======== Data ========

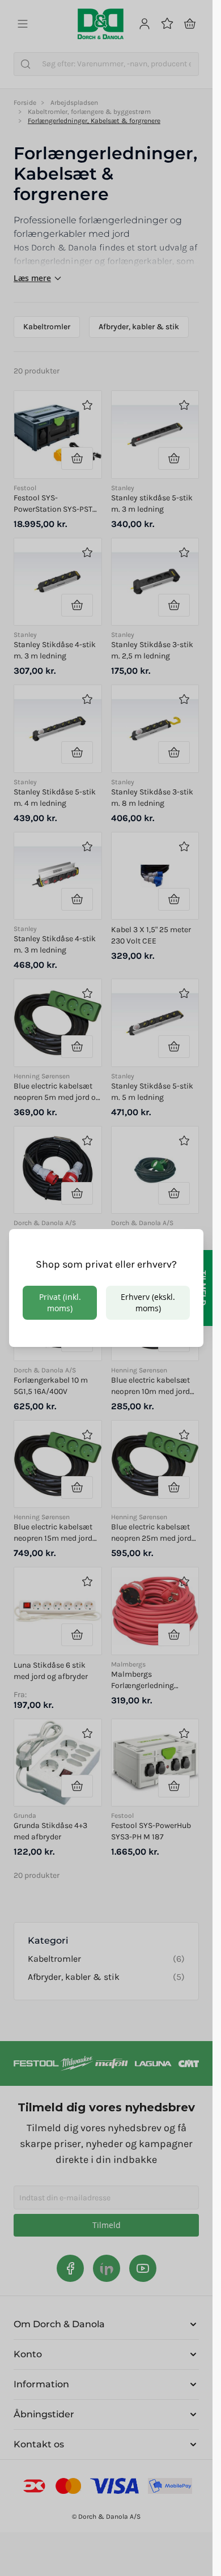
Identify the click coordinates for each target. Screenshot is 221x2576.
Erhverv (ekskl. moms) (148, 1302)
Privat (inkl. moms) (60, 1302)
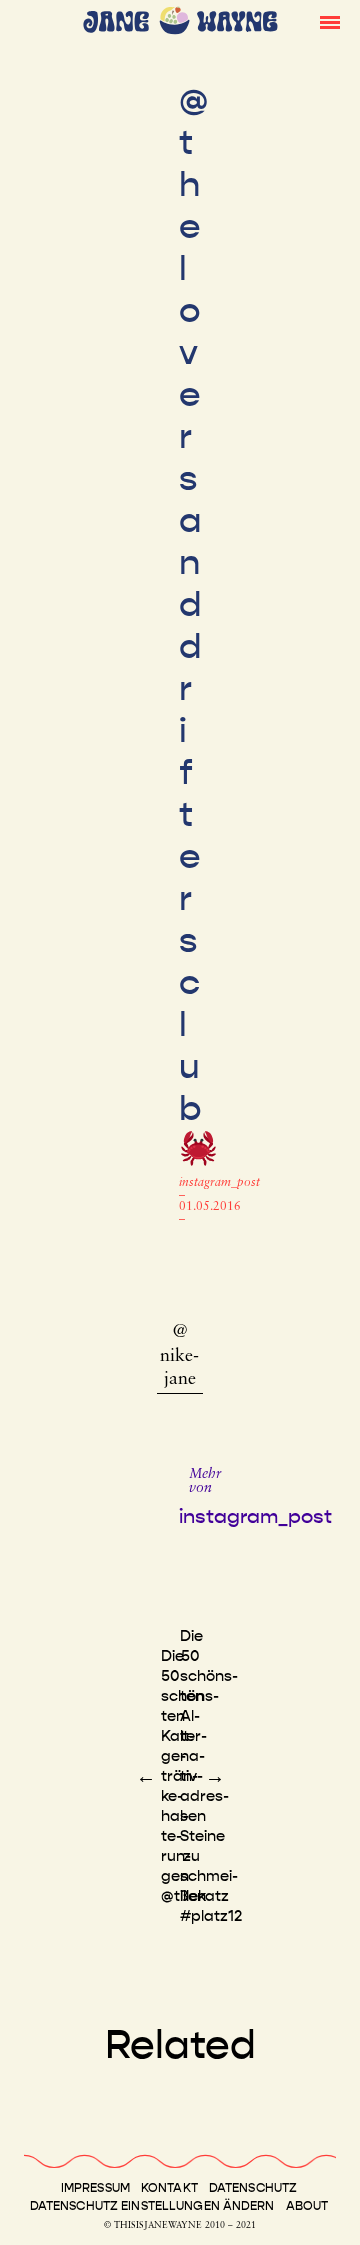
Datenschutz (253, 2188)
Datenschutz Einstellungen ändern (152, 2206)
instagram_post (219, 1183)
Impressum (95, 2188)
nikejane (179, 1368)
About (307, 2206)
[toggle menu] (330, 21)
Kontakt (169, 2188)
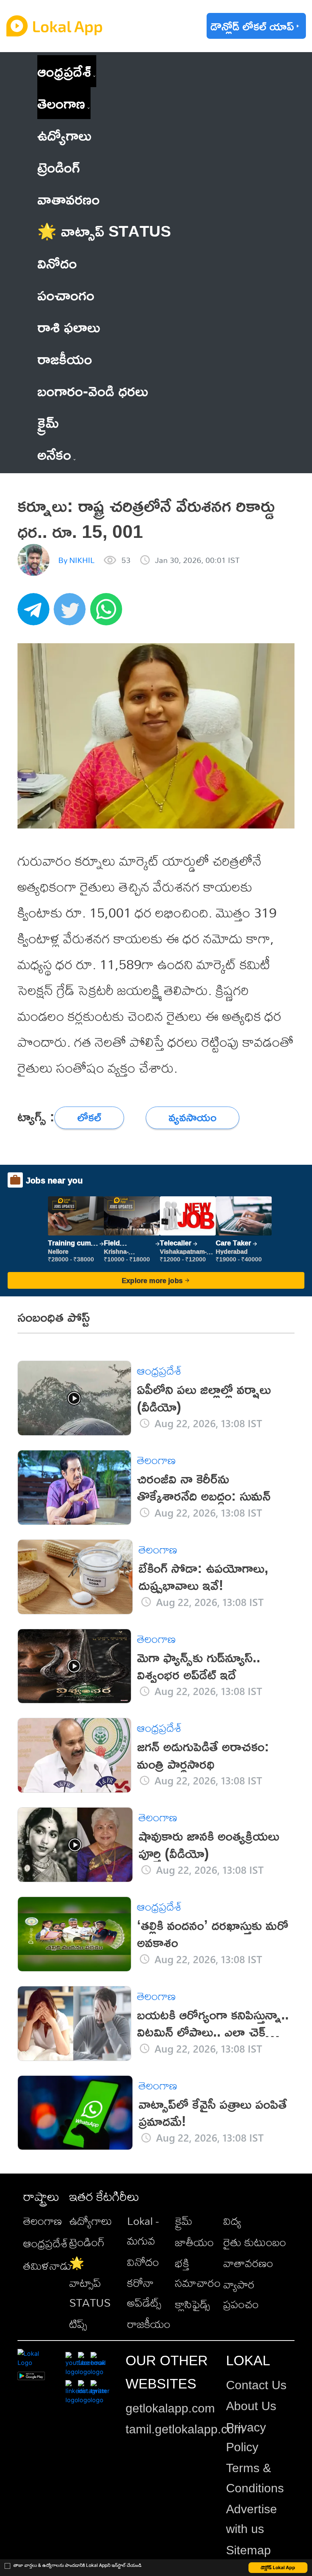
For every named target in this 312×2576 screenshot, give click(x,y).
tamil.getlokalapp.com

========

Exclude all pictures and return precisely the lines from the one containing "Datenschutz Einstellungen ändern (152, 2206)" through the closing line of the data.

■ **Exercise output**:
Datenschutz Einstellungen ändern (152, 2206)
instagram_post (219, 1183)
Impressum (95, 2188)
nikejane (179, 1368)
About (307, 2206)
[toggle menu] (330, 21)
Kontakt (169, 2188)
For every named target in this 312×2576 screenshot, give click(x,y).
tamil.getlokalapp.com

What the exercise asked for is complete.